WHAT YOU HAVE TO DO: The response should consist of every line below, restated exactly, with no pictures.

DATA IN THIS EXERCISE:
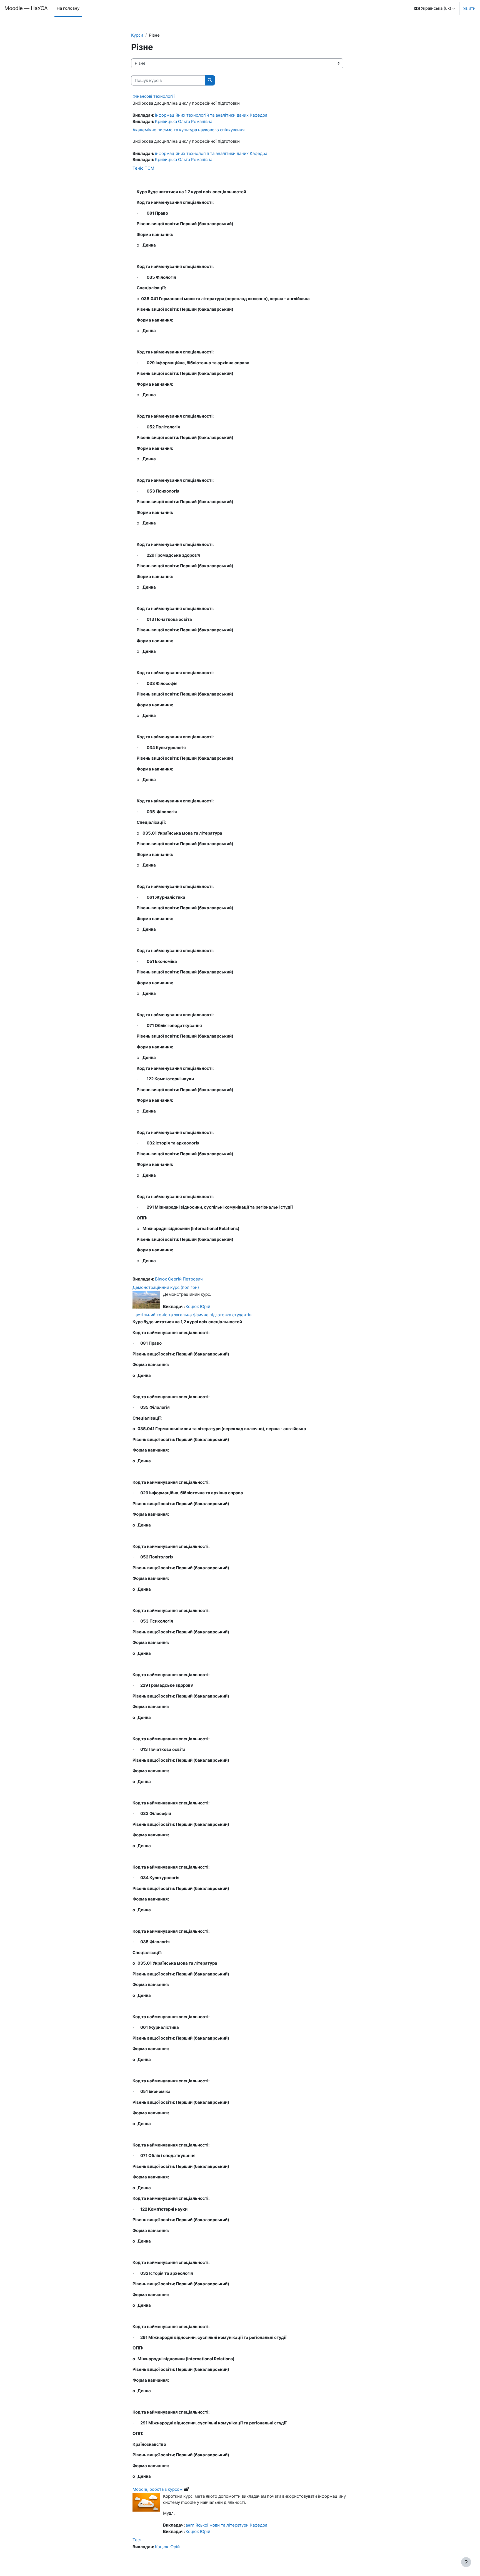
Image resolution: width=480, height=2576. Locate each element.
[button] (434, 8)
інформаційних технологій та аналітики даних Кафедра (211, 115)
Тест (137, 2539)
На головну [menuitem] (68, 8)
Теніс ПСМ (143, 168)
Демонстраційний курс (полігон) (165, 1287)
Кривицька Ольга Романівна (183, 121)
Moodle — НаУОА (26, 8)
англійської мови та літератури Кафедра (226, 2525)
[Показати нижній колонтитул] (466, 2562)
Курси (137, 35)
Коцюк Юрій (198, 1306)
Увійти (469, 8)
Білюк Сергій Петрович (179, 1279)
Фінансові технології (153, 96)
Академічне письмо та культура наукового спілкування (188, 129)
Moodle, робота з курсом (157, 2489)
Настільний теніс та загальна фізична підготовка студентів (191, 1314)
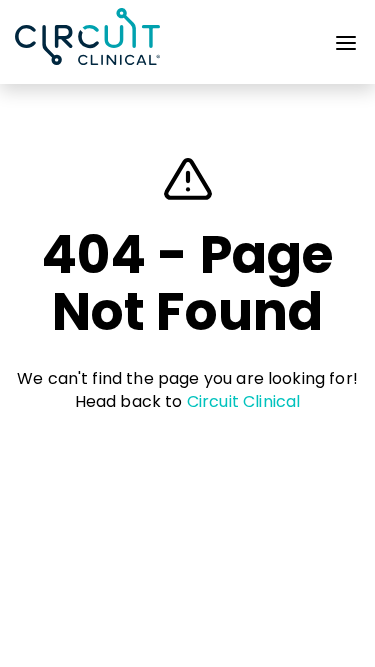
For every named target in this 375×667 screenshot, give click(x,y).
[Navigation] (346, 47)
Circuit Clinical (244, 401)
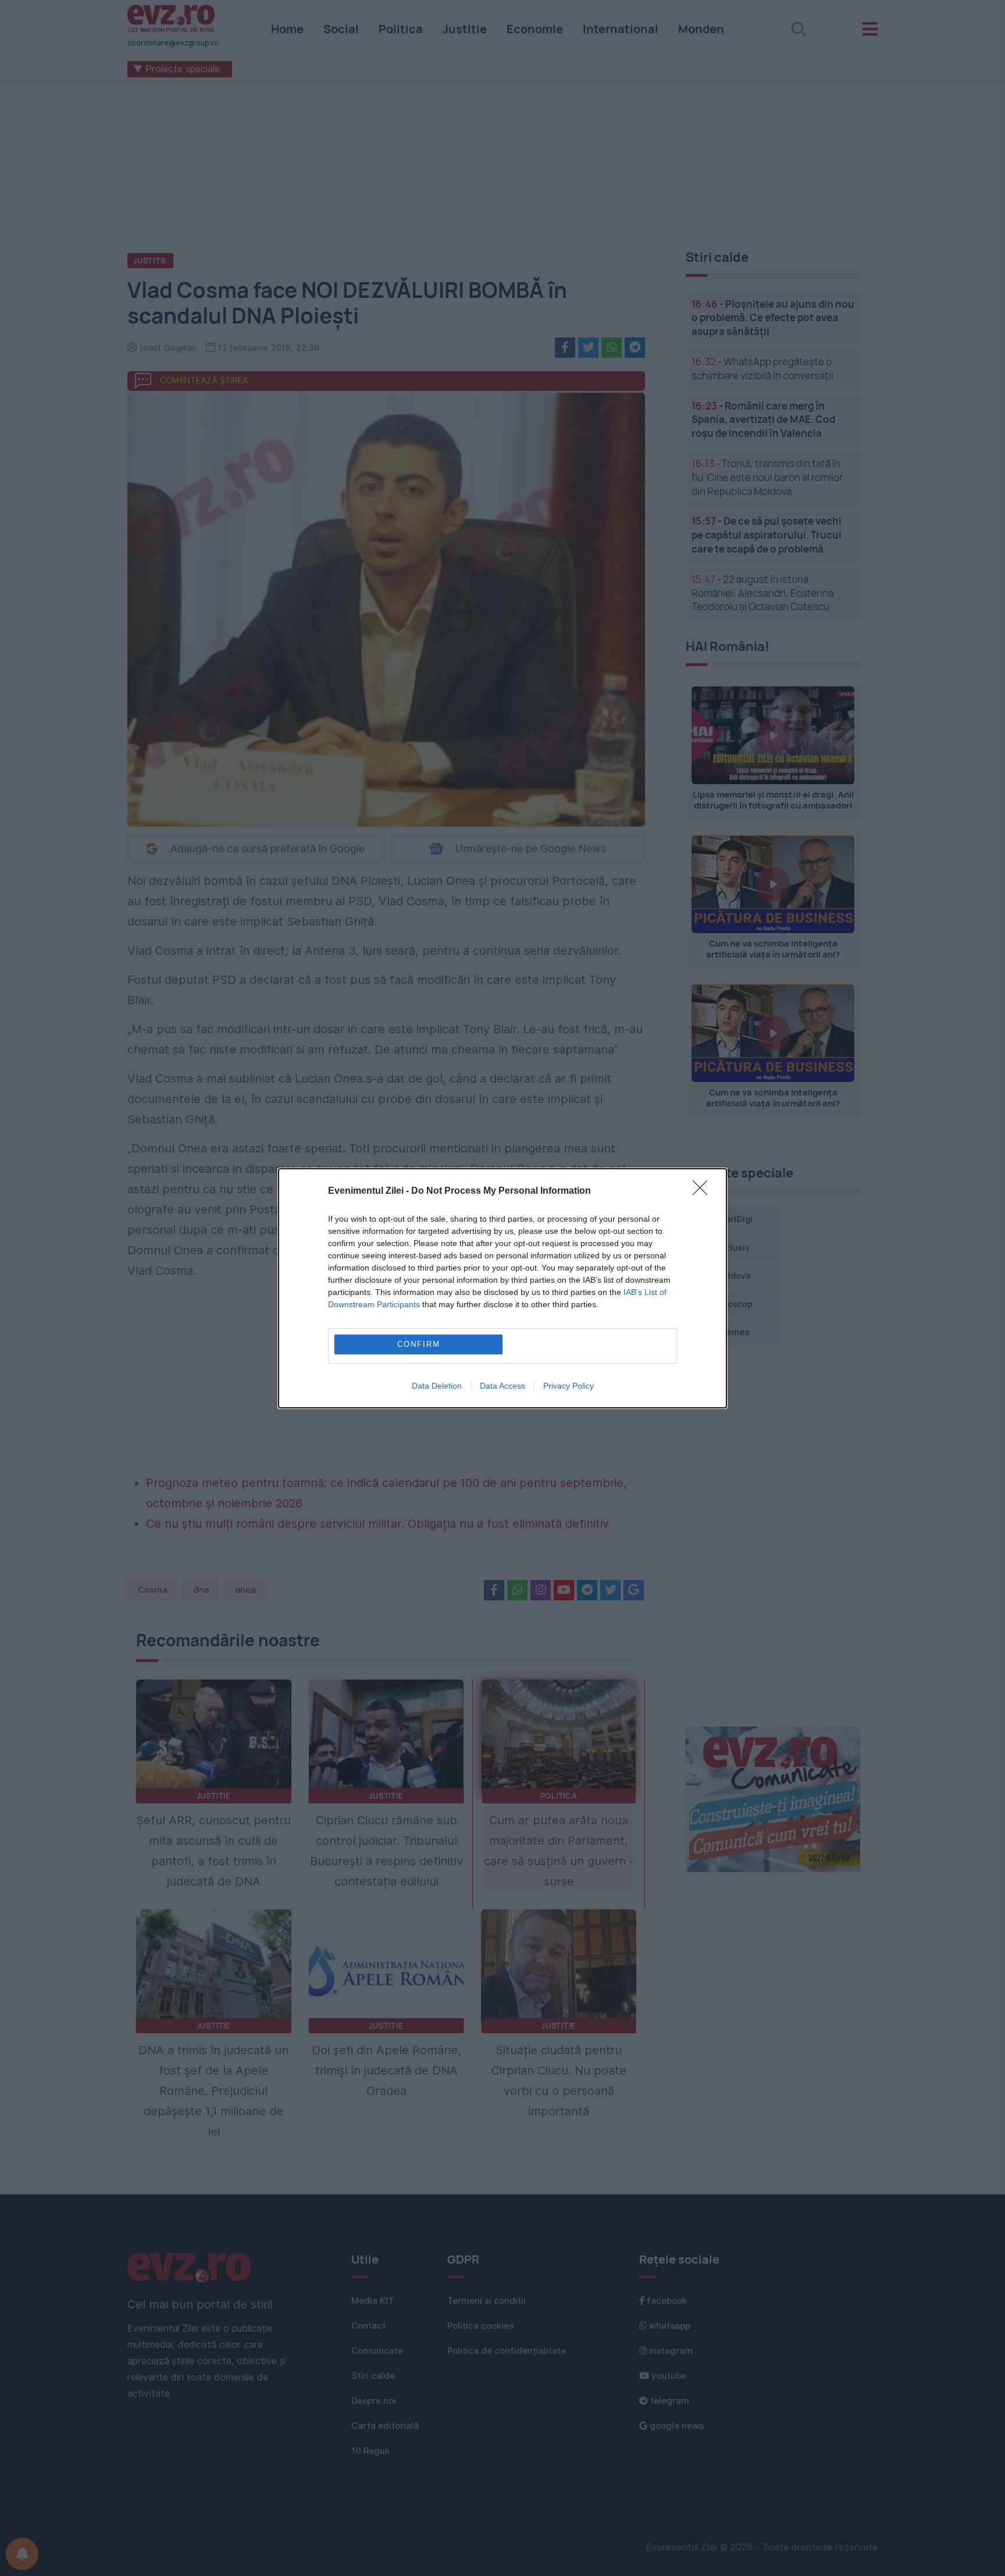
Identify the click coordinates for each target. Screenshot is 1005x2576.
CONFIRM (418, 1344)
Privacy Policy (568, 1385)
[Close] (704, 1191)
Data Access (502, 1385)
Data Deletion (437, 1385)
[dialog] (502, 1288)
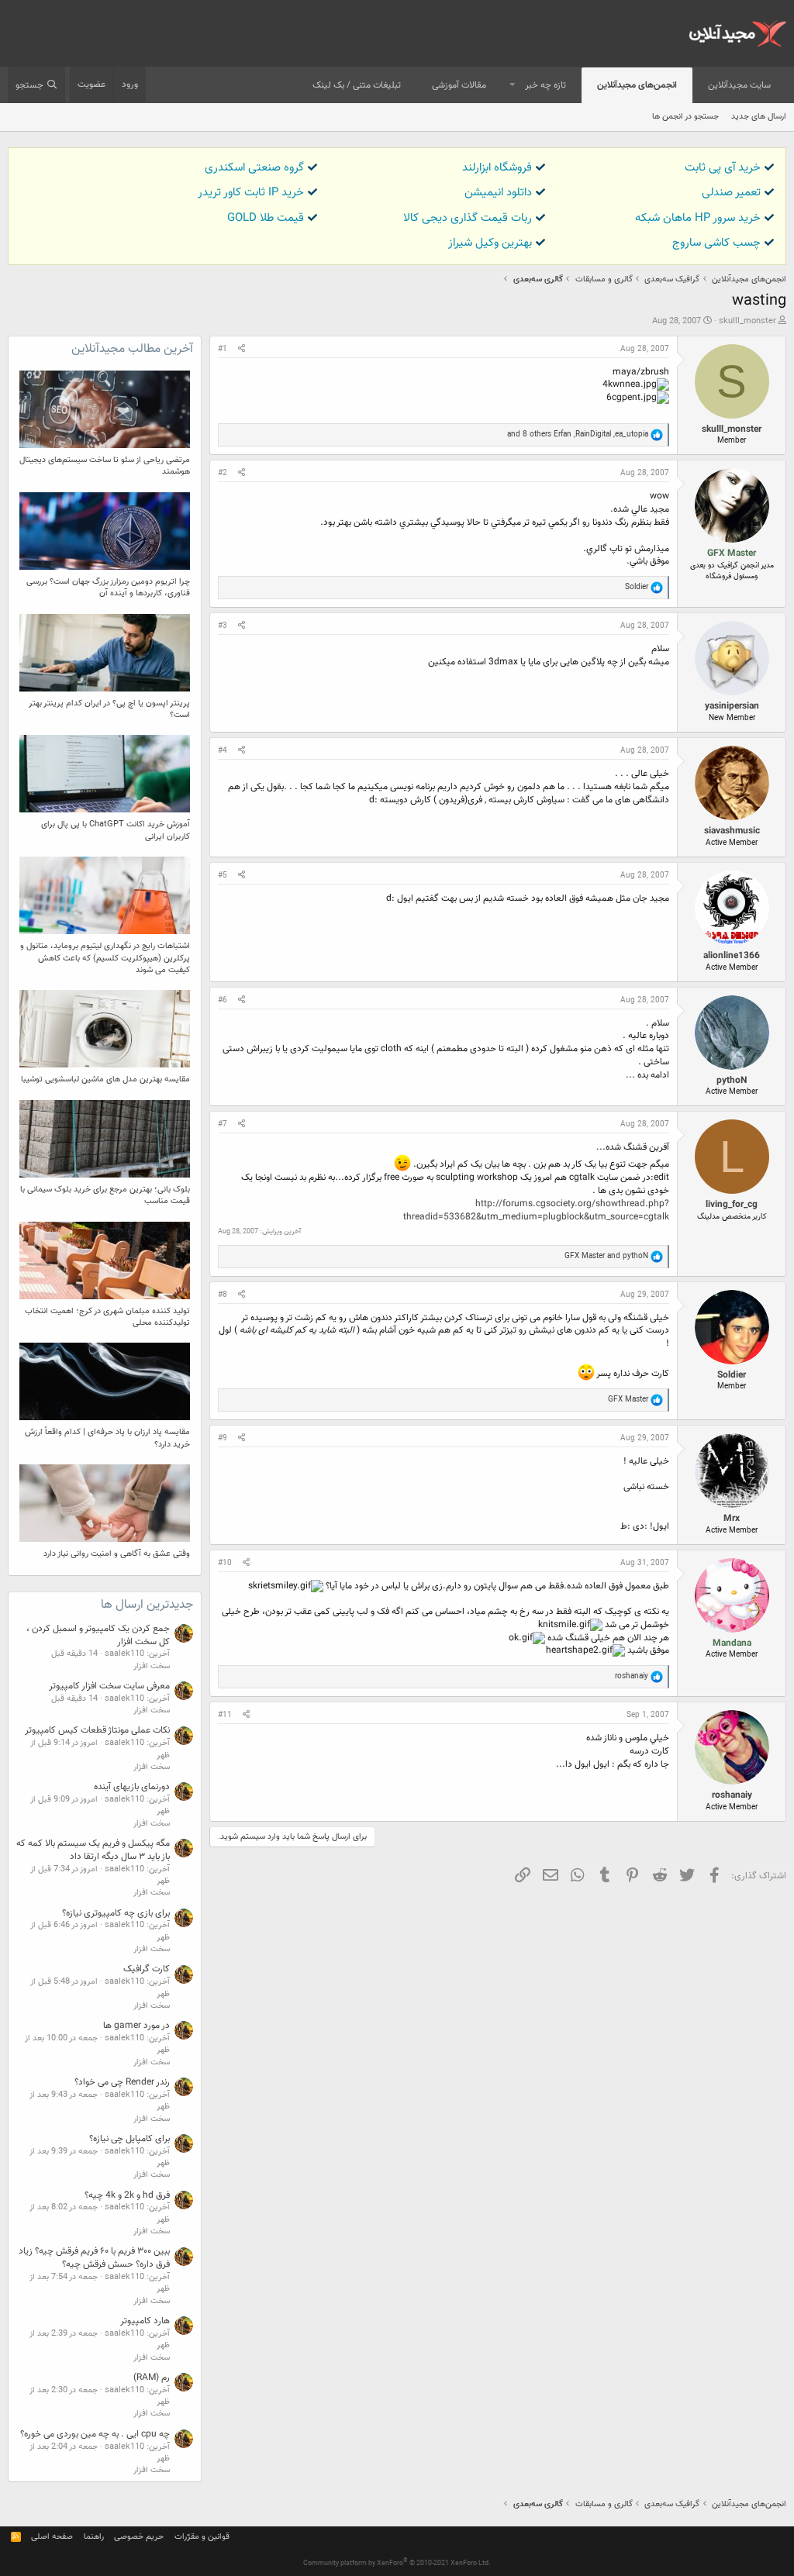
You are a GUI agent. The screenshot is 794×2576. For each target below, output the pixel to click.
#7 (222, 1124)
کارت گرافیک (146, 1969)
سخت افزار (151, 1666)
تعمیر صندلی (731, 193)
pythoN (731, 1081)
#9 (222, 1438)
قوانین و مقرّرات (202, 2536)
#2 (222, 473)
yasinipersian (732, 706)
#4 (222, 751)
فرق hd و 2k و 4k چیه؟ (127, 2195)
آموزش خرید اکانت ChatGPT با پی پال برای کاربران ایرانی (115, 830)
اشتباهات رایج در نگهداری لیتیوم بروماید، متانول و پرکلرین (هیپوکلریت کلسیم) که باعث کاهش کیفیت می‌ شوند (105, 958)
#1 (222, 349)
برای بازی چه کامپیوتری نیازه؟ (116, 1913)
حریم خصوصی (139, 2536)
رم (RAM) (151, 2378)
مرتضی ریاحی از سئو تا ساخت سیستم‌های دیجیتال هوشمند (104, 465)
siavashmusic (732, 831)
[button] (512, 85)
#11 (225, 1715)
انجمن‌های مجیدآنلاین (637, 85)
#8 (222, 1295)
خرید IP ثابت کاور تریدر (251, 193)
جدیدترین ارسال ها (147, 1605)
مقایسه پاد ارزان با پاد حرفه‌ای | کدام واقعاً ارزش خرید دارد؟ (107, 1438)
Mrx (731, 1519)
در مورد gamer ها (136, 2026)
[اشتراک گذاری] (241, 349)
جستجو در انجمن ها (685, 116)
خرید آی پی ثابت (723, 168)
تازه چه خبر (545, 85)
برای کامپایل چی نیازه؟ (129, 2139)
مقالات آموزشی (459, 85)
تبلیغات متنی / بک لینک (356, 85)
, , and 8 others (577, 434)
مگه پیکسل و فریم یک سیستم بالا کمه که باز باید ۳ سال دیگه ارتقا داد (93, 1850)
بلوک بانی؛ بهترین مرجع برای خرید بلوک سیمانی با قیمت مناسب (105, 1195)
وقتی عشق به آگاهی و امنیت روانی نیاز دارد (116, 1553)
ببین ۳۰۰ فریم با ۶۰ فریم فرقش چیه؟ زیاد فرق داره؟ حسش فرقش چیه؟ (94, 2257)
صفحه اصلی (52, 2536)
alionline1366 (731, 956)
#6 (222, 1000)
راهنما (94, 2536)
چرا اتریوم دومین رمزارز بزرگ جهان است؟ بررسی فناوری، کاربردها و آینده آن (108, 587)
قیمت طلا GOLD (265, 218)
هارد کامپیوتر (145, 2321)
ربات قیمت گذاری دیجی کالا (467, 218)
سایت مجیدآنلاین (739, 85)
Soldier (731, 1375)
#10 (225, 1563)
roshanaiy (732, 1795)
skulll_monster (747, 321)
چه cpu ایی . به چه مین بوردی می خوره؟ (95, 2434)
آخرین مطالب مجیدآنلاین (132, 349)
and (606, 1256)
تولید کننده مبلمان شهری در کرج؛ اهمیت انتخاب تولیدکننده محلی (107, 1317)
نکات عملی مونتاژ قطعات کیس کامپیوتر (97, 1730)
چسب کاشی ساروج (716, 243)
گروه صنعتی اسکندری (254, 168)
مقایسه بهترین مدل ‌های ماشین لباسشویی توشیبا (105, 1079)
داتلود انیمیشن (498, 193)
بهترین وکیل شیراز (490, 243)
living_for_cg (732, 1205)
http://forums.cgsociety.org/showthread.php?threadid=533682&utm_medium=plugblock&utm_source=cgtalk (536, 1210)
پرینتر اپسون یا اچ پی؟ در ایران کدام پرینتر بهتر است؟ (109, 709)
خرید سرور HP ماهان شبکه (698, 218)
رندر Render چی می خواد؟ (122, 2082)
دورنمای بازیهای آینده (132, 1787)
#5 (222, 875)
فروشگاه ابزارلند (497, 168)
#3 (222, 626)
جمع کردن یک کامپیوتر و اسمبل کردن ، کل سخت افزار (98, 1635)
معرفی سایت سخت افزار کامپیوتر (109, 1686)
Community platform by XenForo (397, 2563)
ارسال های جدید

OUTPUT FOR THIS EXERCISE:
Image resolution: width=480, height=2576. Locate each element.
[button] (434, 8)
інформаційних технологій та аналітики даних Кафедра (211, 115)
Тест (137, 2539)
На головну [menuitem] (68, 8)
Теніс ПСМ (143, 168)
Демонстраційний курс (полігон) (165, 1287)
Кривицька Ольга Романівна (183, 121)
Moodle — НаУОА (26, 8)
англійської мови та літератури Кафедра (226, 2525)
[Показати нижній колонтитул] (466, 2562)
Курси (137, 35)
Коцюк Юрій (198, 1306)
Увійти (469, 8)
Білюк Сергій Петрович (179, 1279)
Фінансові технології (153, 96)
Академічне письмо та культура наукового спілкування (188, 129)
Moodle, робота з курсом (157, 2489)
Настільний теніс та загальна фізична підготовка студентів (191, 1314)
For every named target in this 375×667 screenshot, give click(x,y).
[Navigation] (346, 47)
Circuit Clinical (244, 401)
Identify the click coordinates for each target. Screenshot is 1005x2576.
CONFIRM (418, 1344)
Privacy Policy (568, 1385)
[Close] (704, 1191)
Data Access (502, 1385)
Data Deletion (437, 1385)
[dialog] (502, 1288)
You are a GUI agent. The screenshot is 794×2576. For each target below, output the pixel to click.
#7 (222, 1124)
کارت گرافیک (146, 1969)
سخت افزار (151, 1666)
تعمیر صندلی (731, 193)
pythoN (731, 1081)
#9 (222, 1438)
قوانین و مقرّرات (202, 2536)
#2 (222, 473)
yasinipersian (732, 706)
#4 (222, 751)
فرق hd و 2k و 4k چیه؟ (127, 2195)
آموزش خرید اکانت ChatGPT با پی پال برای کاربران ایرانی (115, 830)
اشتباهات رایج در نگهداری لیتیوم بروماید، متانول و پرکلرین (هیپوکلریت کلسیم) که باعث کاهش کیفیت می‌ شوند (105, 958)
#1 (222, 349)
برای بازی چه کامپیوتری نیازه؟ (116, 1913)
حریم خصوصی (139, 2536)
رم (RAM) (151, 2378)
مرتضی ریاحی از سئو تا ساخت سیستم‌های دیجیتال هوشمند (104, 465)
siavashmusic (732, 831)
[button] (512, 85)
#11 (225, 1715)
انجمن‌های مجیدآنلاین (637, 85)
#8 (222, 1295)
خرید IP ثابت کاور تریدر (251, 193)
جدیدترین ارسال ها (147, 1605)
مقایسه پاد ارزان با پاد حرفه‌ای | کدام واقعاً ارزش خرید دارد؟ (107, 1438)
Mrx (731, 1519)
در مورد gamer ها (136, 2026)
[اشتراک گذاری] (241, 349)
جستجو در انجمن ها (685, 116)
خرید آی پی ثابت (723, 168)
تازه چه خبر (545, 85)
برای کامپایل چی نیازه؟ (129, 2139)
مقالات آموزشی (459, 85)
تبلیغات متنی / بک لینک (356, 85)
, , and 8 others (577, 434)
مگه پیکسل و فریم یک سیستم بالا کمه که باز باید ۳ سال دیگه ارتقا داد (93, 1850)
بلوک بانی؛ بهترین مرجع برای خرید بلوک سیمانی با قیمت مناسب (105, 1195)
وقتی عشق به آگاهی و امنیت روانی نیاز دارد (116, 1553)
ببین ۳۰۰ فریم با ۶۰ فریم فرقش چیه؟ زیاد فرق داره؟ حسش فرقش چیه؟ (94, 2257)
صفحه اصلی (52, 2536)
alionline1366 (731, 956)
#6 (222, 1000)
راهنما (94, 2536)
چرا اتریوم دومین رمزارز بزرگ جهان است؟ بررسی فناوری، کاربردها و آینده آن (108, 587)
قیمت طلا GOLD (265, 218)
هارد کامپیوتر (145, 2321)
ربات قیمت گذاری دیجی کالا (467, 218)
سایت مجیدآنلاین (739, 85)
Soldier (731, 1375)
#10 (225, 1563)
roshanaiy (732, 1795)
skulll_monster (747, 321)
چه cpu ایی . به چه مین بوردی می خوره؟ (95, 2434)
آخرین مطالب مجیدآنلاین (132, 349)
and (606, 1256)
تولید کننده مبلمان شهری در کرج؛ اهمیت انتخاب تولیدکننده محلی (107, 1317)
نکات عملی مونتاژ قطعات کیس کامپیوتر (97, 1730)
چسب کاشی ساروج (716, 243)
گروه صنعتی اسکندری (254, 168)
مقایسه بهترین مدل ‌های ماشین لباسشویی توشیبا (105, 1079)
داتلود انیمیشن (498, 193)
بهترین وکیل شیراز (490, 243)
living_for_cg (732, 1205)
http://forums.cgsociety.org/showthread.php?threadid=533682&utm_medium=plugblock&utm_source=cgtalk (536, 1210)
پرینتر اپسون یا اچ پی؟ در ایران کدام پرینتر بهتر است؟ (109, 709)
خرید سرور HP ماهان شبکه (698, 218)
رندر Render چی می خواد؟ (122, 2082)
دورنمای بازیهای آینده (132, 1787)
#5 (222, 875)
فروشگاه ابزارلند (497, 168)
#3 (222, 626)
جمع کردن یک کامپیوتر و اسمبل کردن ، کل سخت افزار (98, 1635)
معرفی سایت سخت افزار کامپیوتر (109, 1686)
Community platform by XenForo (397, 2563)
ارسال های جدید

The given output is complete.